Sunny was raised in Red Hook, traveled to India to study with a guru, tried his hand at acting, then became an abstract painter before opening the bar in 1997. Tone was born on a remote Norwegian island, where her family had little and she was not exposed to the outside world. When they discuss their past, flashback scenes introduce us to Sunny’s grandparents Antonio and Angelina Balzano, who bought the bar in 1907, his parents Ralph and Josephine, his brother Frank, his cousin Gina Fazzabini, hipster bartender Francis, Barzano delivery boy Romeo and his brother Dominic, the hardworking Teresa, and others, splendidly portrayed by the four-person cast through quick changes as they shift four rolling tables around. (Marcelo Martínez Garcia’s set also includes family photos hung on the walls; the costumes are by Mika Eubanks, with stark lighting by Amith Chandrashaker, immersive sound by Jane Shaw, and superb video and projections by Paul Deziel.)
Battling family money squabbles, natural disasters, and Sunny’s health issues and wandering eye, Tone does everything she can to keep the bar running against improbable odds.
Obie winners Gancher (The Place We Built, The Lucky Ones) and Mezzocchi (On the Beauty of Loss) previously collaborated on Russian Troll Farm: A Workplace Comedy, which was a streaming hit during the pandemic before being performed IRL at the Vineyard, which teamed up with Anne Hamburger’s site-specific specialists En Garde Arts on The Wind and the Rain. Gancher and Mezzocci make terrific use of the dark, intimate space, keeping the strong ensemble — which has an infectious improvisatory feel, like a jazz band — on the move and the audience involved, never getting bogged down in staid exposition.

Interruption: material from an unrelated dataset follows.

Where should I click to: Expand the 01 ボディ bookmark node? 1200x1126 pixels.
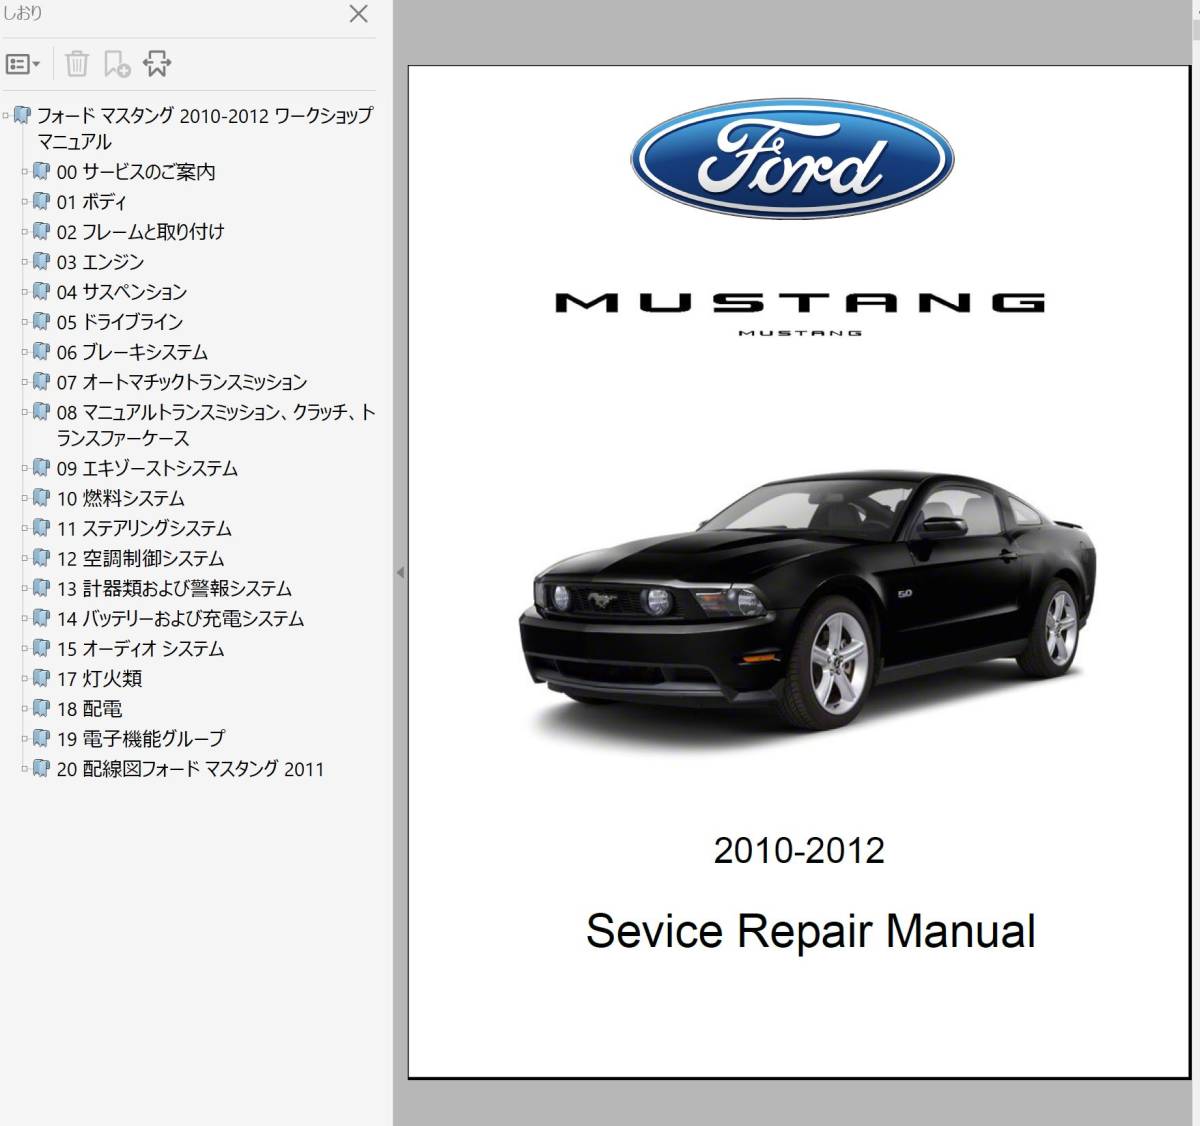[25, 202]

Obie winner Simpson (Is This a Room, Infinite Life) does an uncanny job capturing the essence of Sunny, a magnetic figure who helped revivify Red Hook. Tullock (On the Head of a Pin, You Shall Inherit the Earth!) is powerful as the serious Tone, an unstoppable force who is on a mission. Regan (Born Yesterday, How I Learned to Drive) and Tolson (Vietgone, The Knight of the Burning Pestle) are excellent switching between multiple roles and addressing the audience directly, breaking the fourth wall regularly.
Throughout the show, an Americana roots band led by multi-instrumentalist Pete Lanctot plays such traditional tunes as “I Saw the Light” and “Where the Soul of Man Never Dies” with a rotating roster of musicians from Sunny’s; the night I attended, Lanctot was joined by Adam Winski on banjo, Sarah Klein on ukulele, and Alex Deane on fiddle.
The two-hour play (plus intermission) concludes with a group walk to Sunny’s Bar, accompanied by further narrative delivered over headphones and spectacular projections, resulting in a grand finale, with VIP ticket holders congregating at outside tables in the back to continue a memorable experience that can only happen in Red Hook.